The movement has its origins in a particular therapeutic partnership between Romme and one of his patients, a young Dutch woman named Patsy Hage. As a conventionally trained physician, Romme’s instinct was to see Hage’s destructive, troubling voices as meaningless symptoms of a biomedical illness. But Hage insisted that her voices were as real and significant as the deities to whom those around her prayed. She was influenced by Julian Jaynes’s theory of how our ancestors in the era of the Iliad experienced the gods speaking to them, and she was reassured by the closeness of her experience to what Jaynes claimed was once the default mode of thought. As she put it to Romme, her epiphany in understanding her alien voices was a simple realisation: "I’m not a schizophrenic, I’m an ancient Greek!”
Romme’s view of his patient started to change, and he began to take her testimony more seriously. When they appeared together on Dutch television to discuss the work they had been doing and to appeal for voice-hearers to contact them, there was an overwhelming response. Around 150 of the people who contacted them had found ways of living contentedly with their voices. As the movement grew, its basic tenets began to cohere: that hearing voices is a common aspect of human experience, which can be distressing but is not inherently a symptom of illness; and that voices bear messages about emotional truths and problems which can, through taking the voices seriously and with appropriate support, be resolved.
At first glance, this looks utterly different to the idea that voices result from atypical processing of inner speech. Rather than pointing us to the processing of language and the speech perception networks in the brain, it suggests that we should look for a link with traumatic memories. Clinically, and from the evidence of personal testimony, this makes perfect sense. What scientific support, though, is there for the idea that voices are about memories of the past?
One way of addressing this question is to ask whether those who hear voices show any differences in how they process memories. Flavie Waters and her colleagues at the University of Western Australia have proposed that auditory hallucinations result from a failure to inhibit memories that are not relevant to what the person is currently doing. The idea, which has gained support from Waters’ experimental studies, is that people who have such experiences are particularly bad at keeping irrelevant information out of consciousness.
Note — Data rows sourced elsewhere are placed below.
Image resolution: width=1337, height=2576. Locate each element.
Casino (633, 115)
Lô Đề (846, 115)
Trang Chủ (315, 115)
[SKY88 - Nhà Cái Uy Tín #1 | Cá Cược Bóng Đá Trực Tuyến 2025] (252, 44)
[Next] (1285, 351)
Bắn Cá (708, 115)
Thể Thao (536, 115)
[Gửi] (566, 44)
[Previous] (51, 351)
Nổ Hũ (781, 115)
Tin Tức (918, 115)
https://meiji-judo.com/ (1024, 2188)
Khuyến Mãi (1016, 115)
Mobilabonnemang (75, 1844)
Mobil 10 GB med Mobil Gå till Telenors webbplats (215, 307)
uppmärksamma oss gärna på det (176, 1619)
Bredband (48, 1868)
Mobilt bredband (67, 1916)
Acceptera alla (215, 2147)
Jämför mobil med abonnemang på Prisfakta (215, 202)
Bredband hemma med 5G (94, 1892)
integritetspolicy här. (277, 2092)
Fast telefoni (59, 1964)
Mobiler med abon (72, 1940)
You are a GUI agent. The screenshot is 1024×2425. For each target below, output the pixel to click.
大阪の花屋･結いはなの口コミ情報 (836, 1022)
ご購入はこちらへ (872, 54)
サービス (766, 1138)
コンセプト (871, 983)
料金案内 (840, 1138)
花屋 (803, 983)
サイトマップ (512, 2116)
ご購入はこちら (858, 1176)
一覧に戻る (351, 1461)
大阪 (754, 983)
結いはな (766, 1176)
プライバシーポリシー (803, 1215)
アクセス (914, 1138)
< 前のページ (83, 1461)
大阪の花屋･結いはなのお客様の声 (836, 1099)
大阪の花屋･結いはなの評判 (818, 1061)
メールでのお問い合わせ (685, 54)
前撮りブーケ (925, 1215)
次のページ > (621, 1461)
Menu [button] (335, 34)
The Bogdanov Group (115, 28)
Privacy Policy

Coupled with a problem with context memory – which refers to the ability to recall the details of the context in which an event happened – this can lead to memories intruding into consciousness shorn of the contextual anchors that would usually allow us to recognise them as a memory rather than a hallucination. Another line of evidence comes from associations with trauma. There is now very strong evidence for a link between hearing voices and early adversity, particularly childhood sexual abuse. In one recent study led by Richard Bentall, childhood rape was strongly and specifically associated with hallucinations later in life. To give an indication of the strength of the relationship, Bentall likened it to that between smoking and lung cancer.